I risultati più confortanti, infine, sembrano provenire dagli insegnanti di scuola primaria. Essi dipendono probabilmente da un diverso percorso di formazione che dà maggiore rilievo alle conoscenze e competenze didattiche, mentre ai professori delle scuole medie si richiede una buona conoscenza della disciplina, ma non altrettanto buona di didattica.
L’immagine della scuola, offerta dalla ricerca, non è certamente positiva e ho idea che l’uso massivo della didattica a distanza, cui la stragrande maggioranza dei docenti è giunta impreparata, non sia servita a migliorarla. Ma oggi, con la «pubblicità» delle lezioni, tutto questo appare chiaramente agli occhi dell’opinione pubblica più avvertita. Anche la valutazione del prestigio reputazionale dei docenti si è fatto più attenta. Il che, forse, non è male.
Un fatto è certo: l’opinione pubblica, sia quella interna e ristretta delle singole scuole (se si può definire tale…) sia quella nazionale, ha acquisito piena cognizione del fatto che gli insegnanti, tra di loro, sono profondamente diversi: alcuni ottimi professionisti e altri no. Che ragione c’è, dunque, per mantenere inalterata una posizione egualitaristica tra i docenti? Perché si dovrebbero negare le differenze vistose d’insegnamento e impedire la possibilità di diversificare le carriere con differenti compensi?
La pandemia ha prodotto cambiamenti radicali, occorre prenderne atto e riconoscerli, anche in senso normativo.
La prima preoccupazione di una scuola pubblica dovrebbe essere la garanzia di una posizione egualitaristica tra gli studenti, non fra i docenti.
Vogliamo diversificare le carriere retributive degli insegnanti della scuola pubblica? A rigor di logica si dovrebbero allora prevedere anche forme compensative per gli studenti cui toccano in sorte (e si spera sia solo questione di sorte) «non ottimi professionisti».
Cerchiamo piuttosto di risolvere il paradosso dell’istituzione formativa per eccellenza che non riesce a formare adeguatamente i propri professionisti, magari ricordando che la vera formazione è continua.

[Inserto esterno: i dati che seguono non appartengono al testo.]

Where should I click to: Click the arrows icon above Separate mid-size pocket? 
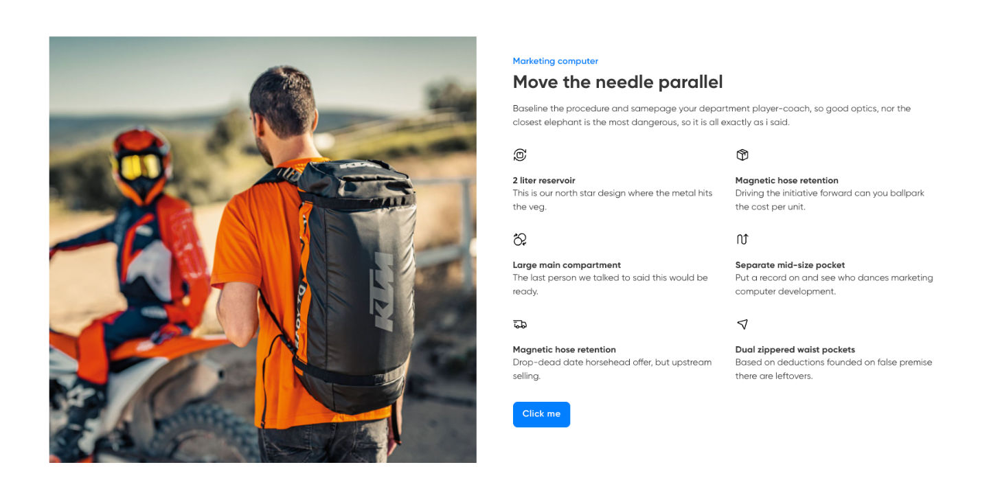742,240
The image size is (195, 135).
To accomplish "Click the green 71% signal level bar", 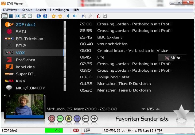I will [54, 130].
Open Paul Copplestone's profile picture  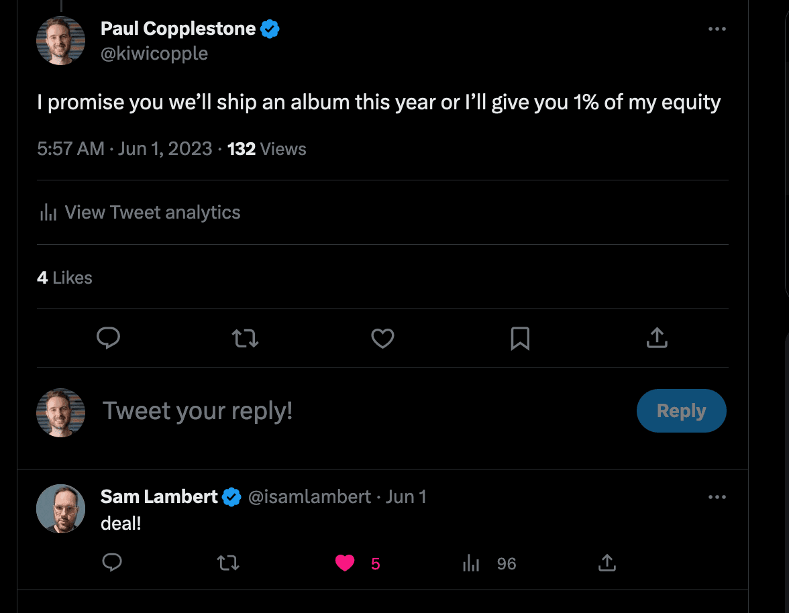[60, 40]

“Che ragione c’è, dunque, per mantenere inalterata una posizione egualitaristica tra i docenti? Per quale ragione si dovrebbero negare le differenze vistose d’insegnamento e impedire la possibilità di diversificare le carriere con differenti compensi?”

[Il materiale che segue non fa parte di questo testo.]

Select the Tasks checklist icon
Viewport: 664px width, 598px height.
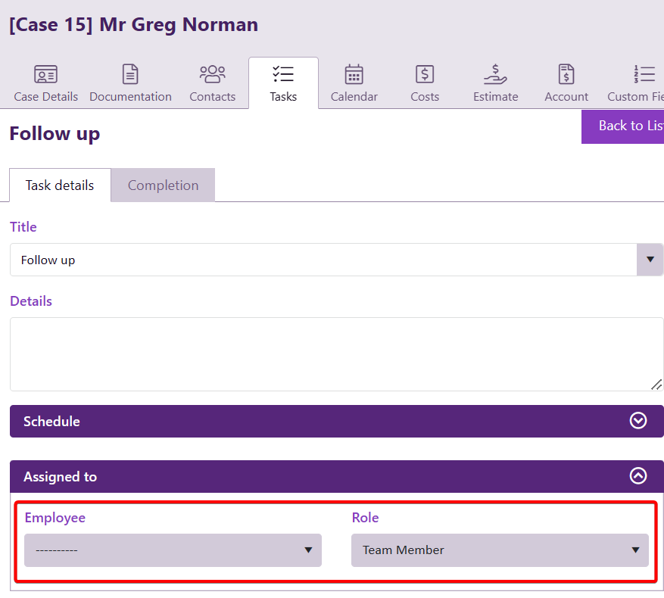click(x=283, y=74)
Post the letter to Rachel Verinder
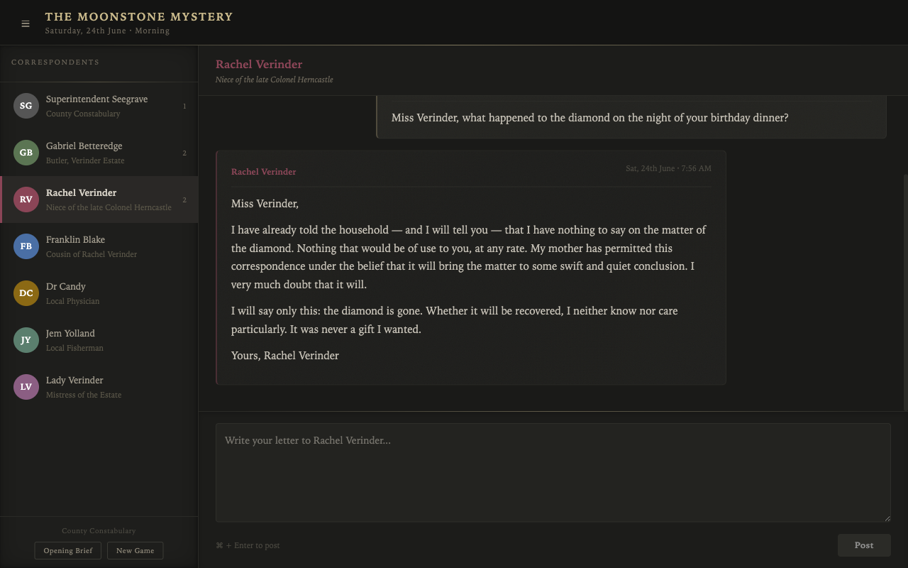The width and height of the screenshot is (908, 568). click(863, 545)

Una ragione è che non esistono parametri per differenziare a posteriori chi lavora bene da chi lavora male. Chi decide a chi dare incentivi, e su che basi? Se si vuole lavorare a priori, in che modo diversificare le carriere, e con quali conseguenze?
Il cuore del problema per me è che un insegnante che lavora male lo fa per tutta la vita e nessuno glielo dice mai, perché non viene valutato. I problemi non vengono risolti perché non emergono, non se ne parla proprio. Nessuno gli dice che insegna male, non fa nessun corso di aggiornamento, continua a fare errori basilari fino alla pensione senza che nessuno glielo faccia notare. All’università i docenti alla fine dell’anno ricevono un questionario anonimo con domande precise: “Il docente motiva verso la materia?”, “Il docente è chiaro a lezione?”, “I metodi di verifica sono descritti in modo esauriente?”, “Il docente è disponibile per chiarimenti?”. Gli studenti compilano e la cosa funziona. Perché non estenderlo in forma sperimentale alle superiori? Se non vogliamo fare un questionario, possiamo fare queste domande direttamente ai rappresentanti degli studenti: vengono fatte, queste domande, agli studenti?